Debo aceptar lo mucho que me impresionó la comodidad de obrar de esta manera aun sin tener un lugar donde apoyar el culo y descansar como es debido. Una vez leí por ahí que recomendaban poner los pies sobre un pequeño taburete mientras uno estuviera sentado, porque sólo así el intestino grueso queda posicionado de tal forma que permite que salga todo afuera sin quedarse con nada adentro. Me fue imposible no recordar el ínfimo agujero compartido de los conventillos en el que los obreros de las salitreras hacían sus necesidades y pensar, por consiguiente, que a pesar de lo hijos de perra que eran sus patrones, al menos algo estaban haciendo bien para con sus aparatos digestivos.

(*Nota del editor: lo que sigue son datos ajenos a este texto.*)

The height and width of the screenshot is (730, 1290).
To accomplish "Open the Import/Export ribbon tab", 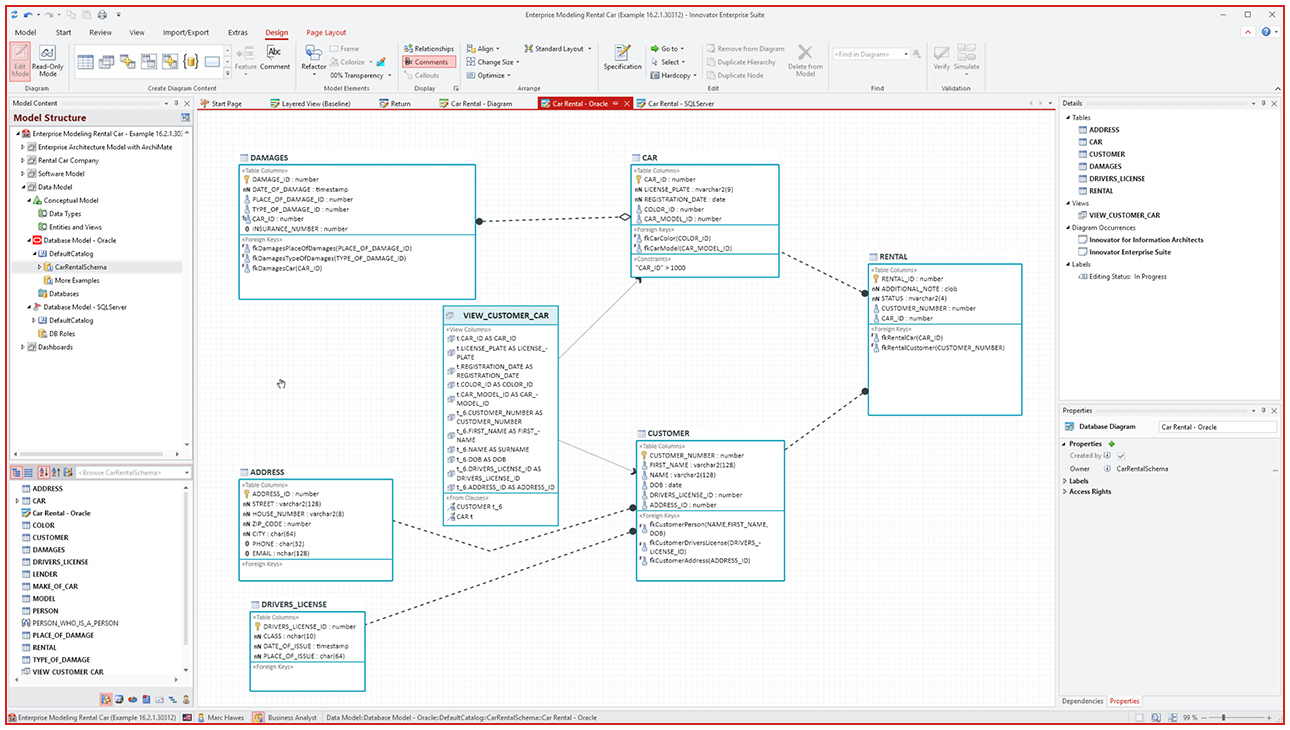I will coord(185,32).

Bien, todo había llegado a buen puerto: me sentía tranquilo, despejado, hasta quizá un poco menos ebrio; pero entonces llegó el momento de darme cuenta de mi dura realidad: había olvidado por completo que necesitaba de algo con qué limpiarme.
Me quedé unos diez segundos más en la misma posición hasta darme cuenta que necesitaba hacer algo antes que se me acalambraran las piernas o algo por el estilo. Observé mis deposiciones con atención (con un creciente número de moscas cerniéndose sobre ellas) y comencé a hacer funcionar los engranes de mi cabeza para buscarle alguna solución a mi entuerto.

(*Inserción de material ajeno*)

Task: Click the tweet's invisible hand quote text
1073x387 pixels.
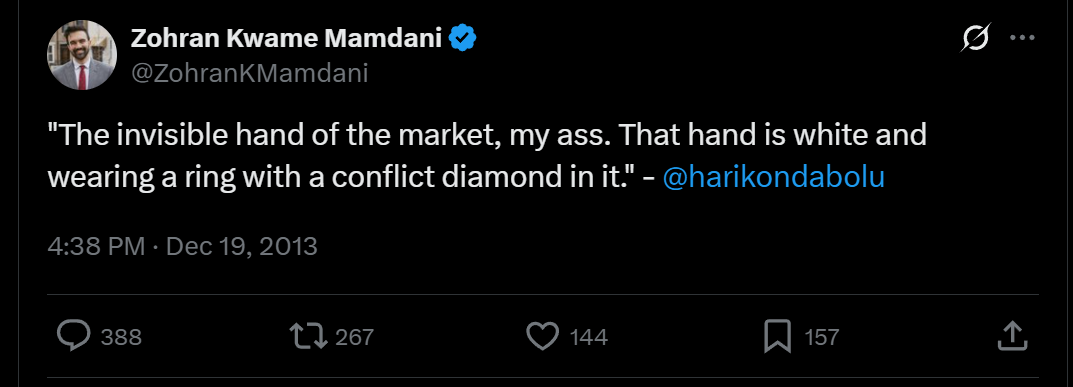Action: pyautogui.click(x=487, y=156)
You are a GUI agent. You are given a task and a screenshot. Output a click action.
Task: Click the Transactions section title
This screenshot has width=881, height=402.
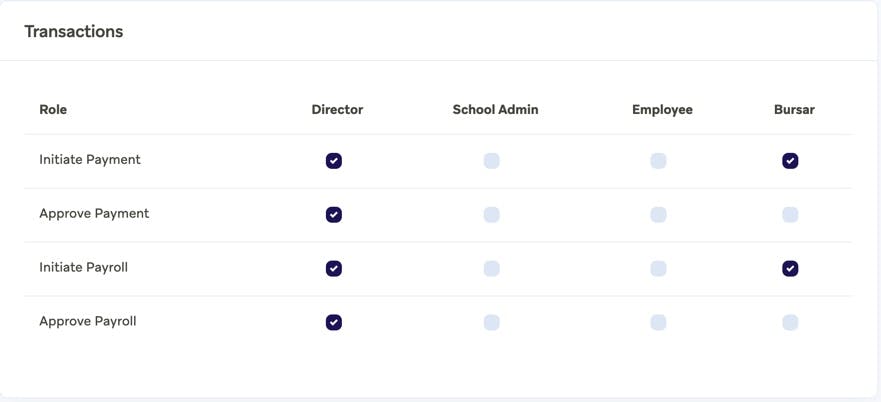click(74, 32)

Escuchaba el zumbido de las moscas abajo, mientras buscaba con la vista algo con qué ayudarme; pero no había más que papeles usados –al parecer era un buen sitio para usarlo como baño– y envolturas de comida desteñidas por el sol; las moscas ya estaban empezando a notar que mi culo también era una rica y nutritiva fuente de comida para ellas. ¡Debía hacer algo, y rápido!
Empecé a quitarme las zapatillas comenzando por las agujetas, cosa que me costó un montón debido a todo el cuidado que tuve que ponerle para no caer encima de mi propia mierda. Primero uno, luego el otro, tranquilo. Acto seguido, intenté quitármelas haciendo palanca con mi pulgar por la zona del talón, pero las zapatillas estaban demasiado apretadas contra mi pie. Cuando me quité la primera, trastrabillé peligrosamente sobre mi mierda, pero conseguí recuperar el equilibrio agarrándome de una raíz saliente de la trinchera. Exhalé aire, aliviado, y repetí la misma operación con la segunda, esta vez dándome más impulso del que debería, haciendo que (oh, dios, no) cayera todo culo y piernas sobre la fangosa materia llena de moscas que había salido de mí.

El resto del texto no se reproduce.